As a child, I imagined what life would be like if there were a transparent glass panel on the forehead through which our inner thoughts were revealed to the outside world. Your mind would be a sort of aquarium. You could not conceal your darting thoughts; the person you were talking to would plainly view everything swimming about in your head. 

It will come to pass. Everything will be known, and every little thing will be revealed and disclosed and blazoned before the world—just as, during Mao’s Cultural Revolution, some innocent, or mostly innocent, sap would be brought before the zealots and pummeled and dunce-capped and sometimes even beaten to death because of nothing more substantial than his alleged thoughts. 

So the freedom of our thoughts will be taken from us, along with the indispensable privacy of them, the discretion to think this or that, to speculate down avenues that the central authorities may consider to be dangerous roads. We’re getting close to it now. Thoughts cannot hide from machines and the bureaucracies of machines. The machines will know all—the conscious and unconscious currents of the mind.
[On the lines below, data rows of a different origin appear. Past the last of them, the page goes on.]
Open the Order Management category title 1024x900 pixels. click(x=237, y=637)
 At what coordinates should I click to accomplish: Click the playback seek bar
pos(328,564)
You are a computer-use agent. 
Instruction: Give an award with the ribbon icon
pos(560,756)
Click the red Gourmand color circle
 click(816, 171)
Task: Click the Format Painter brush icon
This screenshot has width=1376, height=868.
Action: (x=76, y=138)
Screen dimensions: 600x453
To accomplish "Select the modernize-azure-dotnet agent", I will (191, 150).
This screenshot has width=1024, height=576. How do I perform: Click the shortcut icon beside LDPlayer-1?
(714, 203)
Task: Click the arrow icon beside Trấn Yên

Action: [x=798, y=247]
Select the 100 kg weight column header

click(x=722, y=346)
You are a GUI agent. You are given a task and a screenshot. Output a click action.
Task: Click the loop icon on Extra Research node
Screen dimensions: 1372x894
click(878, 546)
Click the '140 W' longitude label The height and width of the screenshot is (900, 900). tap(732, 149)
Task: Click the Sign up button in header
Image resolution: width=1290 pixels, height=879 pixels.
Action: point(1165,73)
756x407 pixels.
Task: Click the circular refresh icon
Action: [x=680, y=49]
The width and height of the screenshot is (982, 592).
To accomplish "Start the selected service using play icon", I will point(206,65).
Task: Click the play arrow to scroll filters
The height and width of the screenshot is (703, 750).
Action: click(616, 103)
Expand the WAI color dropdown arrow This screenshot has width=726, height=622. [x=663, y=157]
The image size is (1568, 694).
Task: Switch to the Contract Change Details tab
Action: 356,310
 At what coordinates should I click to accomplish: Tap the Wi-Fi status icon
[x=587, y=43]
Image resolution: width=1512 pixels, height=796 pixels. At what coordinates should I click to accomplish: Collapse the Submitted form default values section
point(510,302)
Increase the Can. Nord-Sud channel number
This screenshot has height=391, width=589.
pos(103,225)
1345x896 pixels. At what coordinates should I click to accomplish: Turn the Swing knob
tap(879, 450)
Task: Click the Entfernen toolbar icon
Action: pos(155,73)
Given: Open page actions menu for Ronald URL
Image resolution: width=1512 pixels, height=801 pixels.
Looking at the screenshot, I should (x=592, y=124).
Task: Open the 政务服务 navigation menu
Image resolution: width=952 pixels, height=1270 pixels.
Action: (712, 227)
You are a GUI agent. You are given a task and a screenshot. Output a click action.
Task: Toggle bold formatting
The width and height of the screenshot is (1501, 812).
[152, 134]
Will this be a good thing? Will it come to pass, for example, that a human population will evolve that is no longer capable of, say, racist thoughts, simply because such thoughts have been, so to speak, edited out of human nature by vigilant machines and by the ruinations that they will have exacted? Will humans become more virtuous because of this? Then, too, will outlaw sexual fantasies be bred out of the species, so that humans will be reduced to their presumed ideal: a race of onanist anodynes whose idea of reproduction is to thrust their smartphones out at arm’s length—an echo of the Hitler salute—and snap a selfie?